With a rough estimation, my plan is going to cost me over $1,000 and I am currently in the saving up process, nearly $500 so far.

My plan is as follows: 
Spend roughly $170 dollars building state-of-the-art canopy (complete with built in lighting and filtration, more info later) for the 60g tank. I plan to make this tank a Red Zebra (Met. Estherae) and Socolofi Tank; I already have aroudn twenty 1.5" Estherae fry so the fish cost should stay less than $50.
The 7' long tank, the one we've all been waiting for, will prove to be the cheapest and possibly the first one in the plan. With fish (a whole lot of Saulosi) this one should only cost me around $150 as I am almost done with the stand already.
The king tank, 125G, will prove to be by far the most expensive. My guess is that with fish this bad boy will cost $545 dollars to complete. This tank will be built a stand and canopy similar to the 60g but much larger, better lighting (deeper penetration will be needed), stronger filtration, and of course a special way to get it off that is yet to be devised.
The 55g tank, the easiest, is really more of a fix-up than a project. Assuming the lighting for the other tanks go well, I plan to upgrade this tanks lighting and filtration! This tank will most likely hold some Labidocrhomis Chismulae and Rusty (Iododotropheus Sprengerae) tank.

As I know many of you are a little antsy for updates and lots of pictures, I'm doing a little bit of testing tonight. Recently my lighting for my 60g failed and I am now in need of some new lighting. I plan to construct my test structure quite roughly, just enough to get the general idea. I don't want to spoil any surprises but it should be quite an improvement on their current situation!


----------



## quentin8 (Sep 30, 2011)

OMG, your still alive. =D> j/k Glad to see your back, or at least will be. Cant wait to see that 7 footer up and running.


----------



## S14Swap240sx (Jan 3, 2011)

i would love to see your canopy idea, because im at the point of ordering heat sinks for a diy 3w led.. but with a canopy it would change plans.. just havnt seen anything that makes me really want a canopy.


----------



## mightyevil (Oct 23, 2008)

Nice! Well, get ta workin!!!


----------



## The King Crabb (Jun 28, 2011)

S14Swap240sx said:


> i would love to see your canopy idea.


I would love to show it to you! Unfortunately the plans for a canopy are all up in my head, although some parts are being tested as we speak!

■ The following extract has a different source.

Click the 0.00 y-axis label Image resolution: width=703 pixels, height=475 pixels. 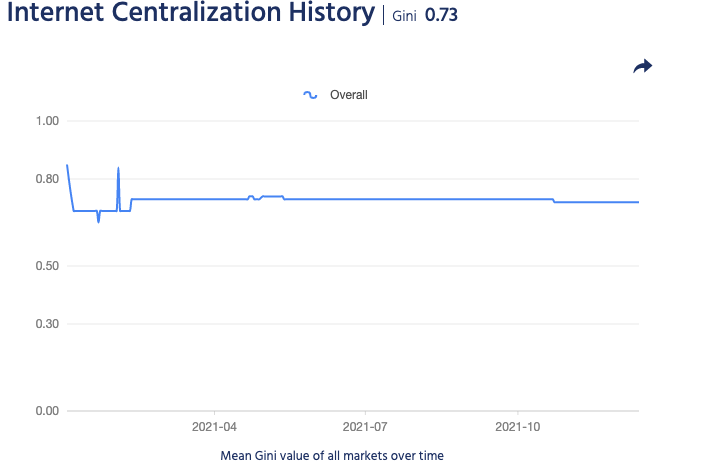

As to my lighting test, I've hit a little snag. I've been told that when wiring CFLs on a daisy you "simply can't do it wrong", looks like I just did it wrong :lol: I'm using an extension cord that can do 1625 watts and I only need it to handle about 60 watts so power can't be the problem, but when I wire up all 4 sockets the last socket simply will not light. The first bulb on the string isn't as bright as it is when a bulb is alone and the second and third sockets just flicker feebly. Could I have a bad cord/ sockets or did I somehow mess up the daisy chain? I'm using 4 weather proof sockets from home depot (wires are pre-colored), an extension cord (also bought from home depot, no pre-colored wires), and wire ties.


----------



## Aulonocara_Freak (May 19, 2011)

I thought of doing this but instead I used a bathroom light fixture like this. You can conceal it in a plywood box, etc.

1. Four Fixture Light

2. Six Bulb Light Fixture


----------



## The King Crabb (Jun 28, 2011)

I certainly thought about doing that myself, but I figured this way would give me some experience that could prove to be useful. No pictures right now, but I got it to work! It only ran me $31 and the tank looks better than ever, aside from a slight algae problem (researching ATF filters and may throw one on there with the spare 18G I have). I filled the wire ties with silicone so the lighting is 100% waterproof - aside from the bulbs. Any bit of water, and even the socket, can be completely submerged in water and still work without hurting the fish; although the wires won't ever be under water - it's just to be sure that the evaporation won't kill the lights in a month. Pictures soon!


----------



## AmishDude (Apr 5, 2011)

With the lights flickering;
I would try to swap the polarity (wires) on the sockets that are flickering. Another way to tell if they are wired backwards is to feel the ceramic "base" of each light, if it gets HOT...its backwards polarity.
I have no idea what a "daisy chain" is, that is a series style or parallel style wiring? Series shares the input over X (X=ammount of bulbs) on the chain, parallel has each light getting its own juice seperatly.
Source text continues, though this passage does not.